# PROBLEM DETAILS
Copy out in full, word for word, the account below of Zaid, the cardiologist from Aleppo.

# TEXT UNDER STUDY
- - - -

Zaid is a cardiologist, originally from Aleppo, Syria. He left home before the Syrian war began to take up a prestigious fellowship at a hospital in Spain. But then the war broke out and he couldn’t go home.
He expected to receive sympathy from Europeans, and for the past six years, he says he has. But recently, he was harassed for the first time. He says some Spanish teenagers gestured toward him as he walked down a street with his wife, who wears a headscarf.
“They gave some signs that, ‘We will kill you as you are killing us,’ and some words — ‘Get out of this country,’ ” Zaid says. “With my wife, three times it happened.”
Zaid says he feels like he has to constantly disavow ISIS, to reassure people that he is not a terrorist. It gets exhausting, he says.

- - - -

Saved entries:

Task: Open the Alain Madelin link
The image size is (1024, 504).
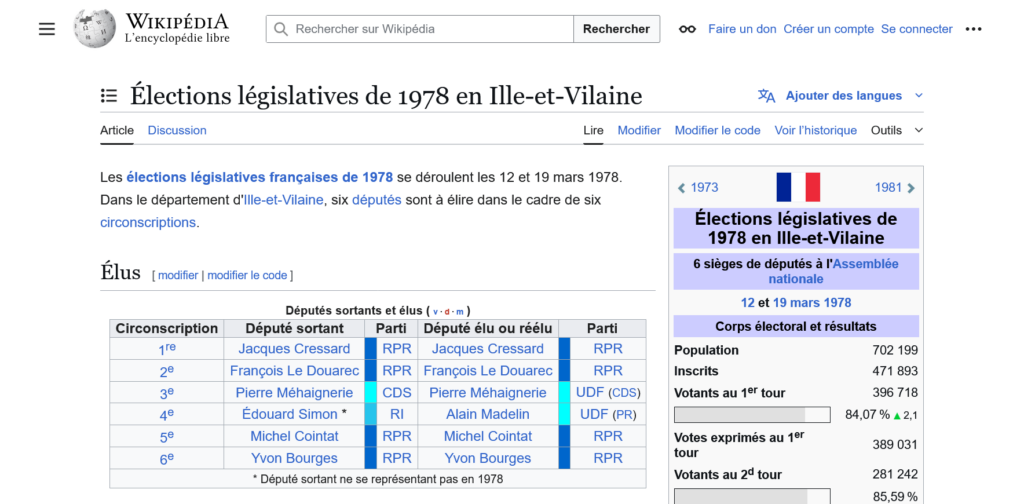Action: (488, 414)
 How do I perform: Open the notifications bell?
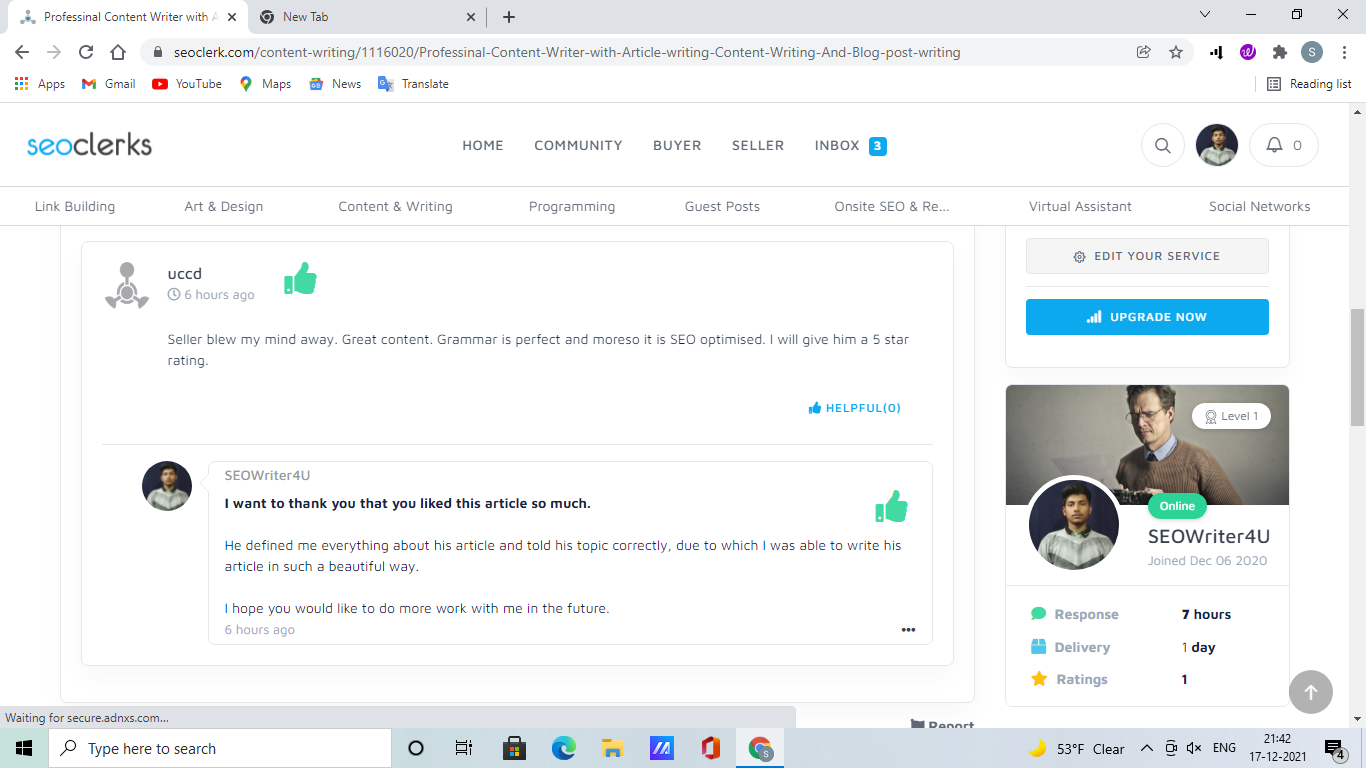pos(1283,145)
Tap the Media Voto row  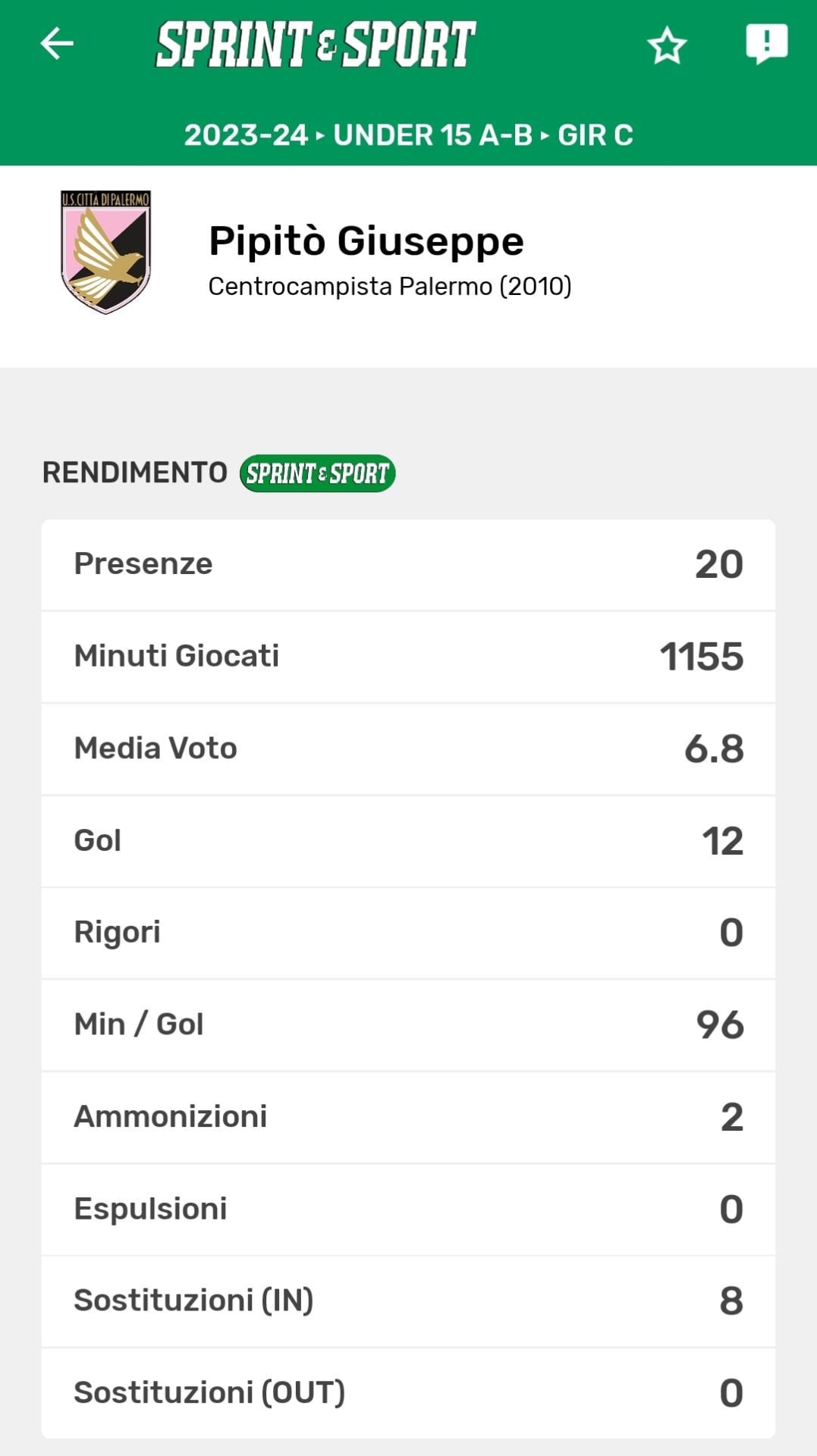click(x=408, y=748)
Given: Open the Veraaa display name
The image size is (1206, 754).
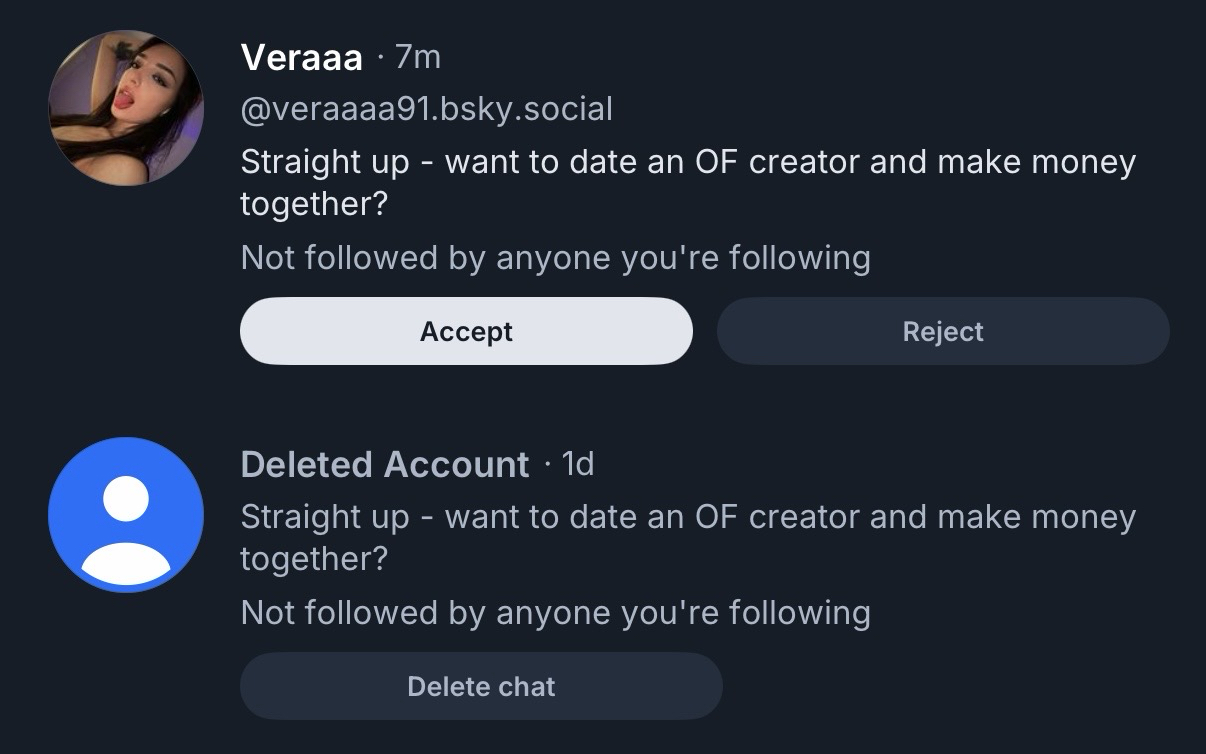Looking at the screenshot, I should 301,58.
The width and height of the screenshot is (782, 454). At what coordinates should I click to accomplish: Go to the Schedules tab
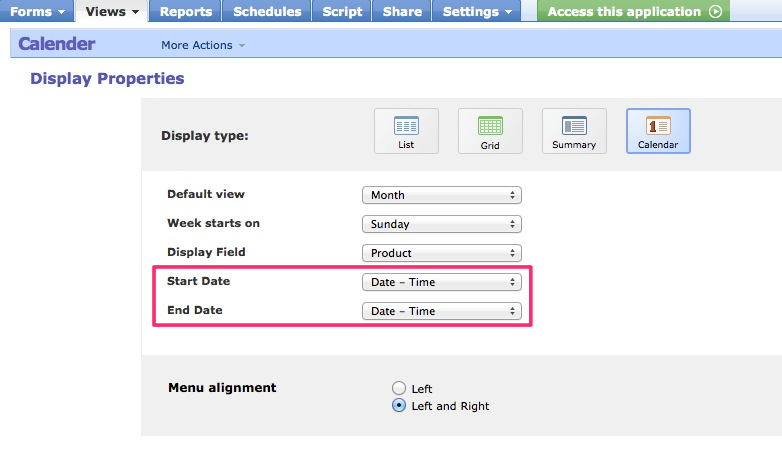tap(267, 12)
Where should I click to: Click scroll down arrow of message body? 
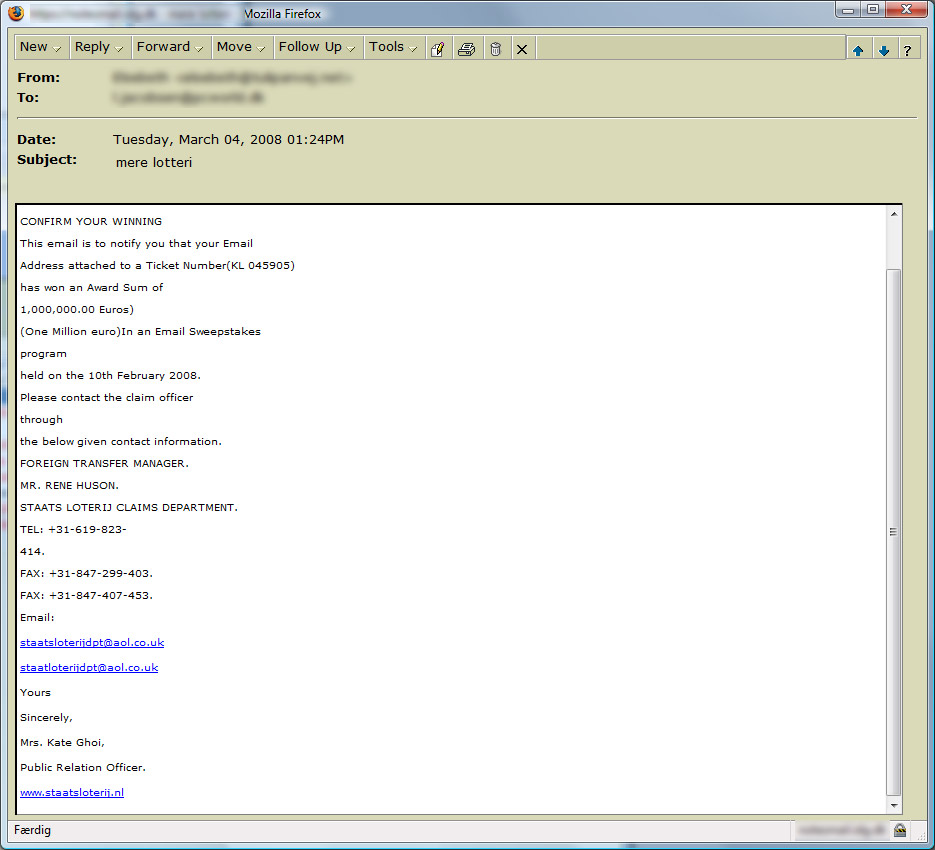[x=894, y=805]
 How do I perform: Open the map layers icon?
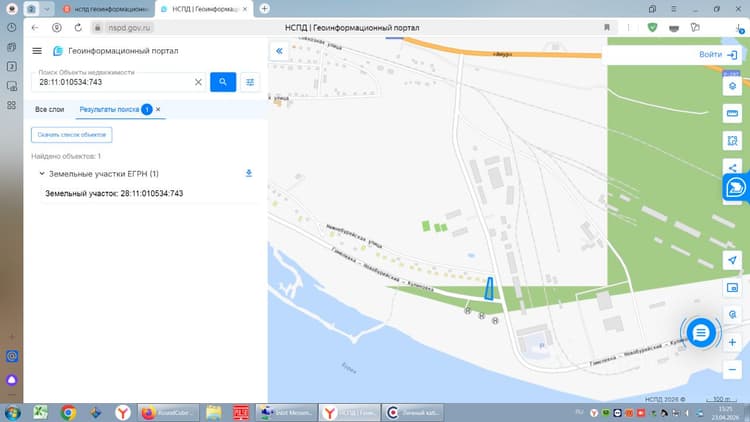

- - - -

# PROBLEM SOLUTION
Zaid is a cardiologist, originally from Aleppo, Syria. He left home before the Syrian war began to take up a prestigious fellowship at a hospital in Spain. But then the war broke out and he couldn’t go home.
He expected to receive sympathy from Europeans, and for the past six years, he says he has. But recently, he was harassed for the first time. He says some Spanish teenagers gestured toward him as he walked down a street with his wife, who wears a headscarf.
“They gave some signs that, ‘We will kill you as you are killing us,’ and some words — ‘Get out of this country,’ ” Zaid says. “With my wife, three times it happened.”
Zaid says he feels like he has to constantly disavow ISIS, to reassure people that he is not a terrorist. It gets exhausting, he says.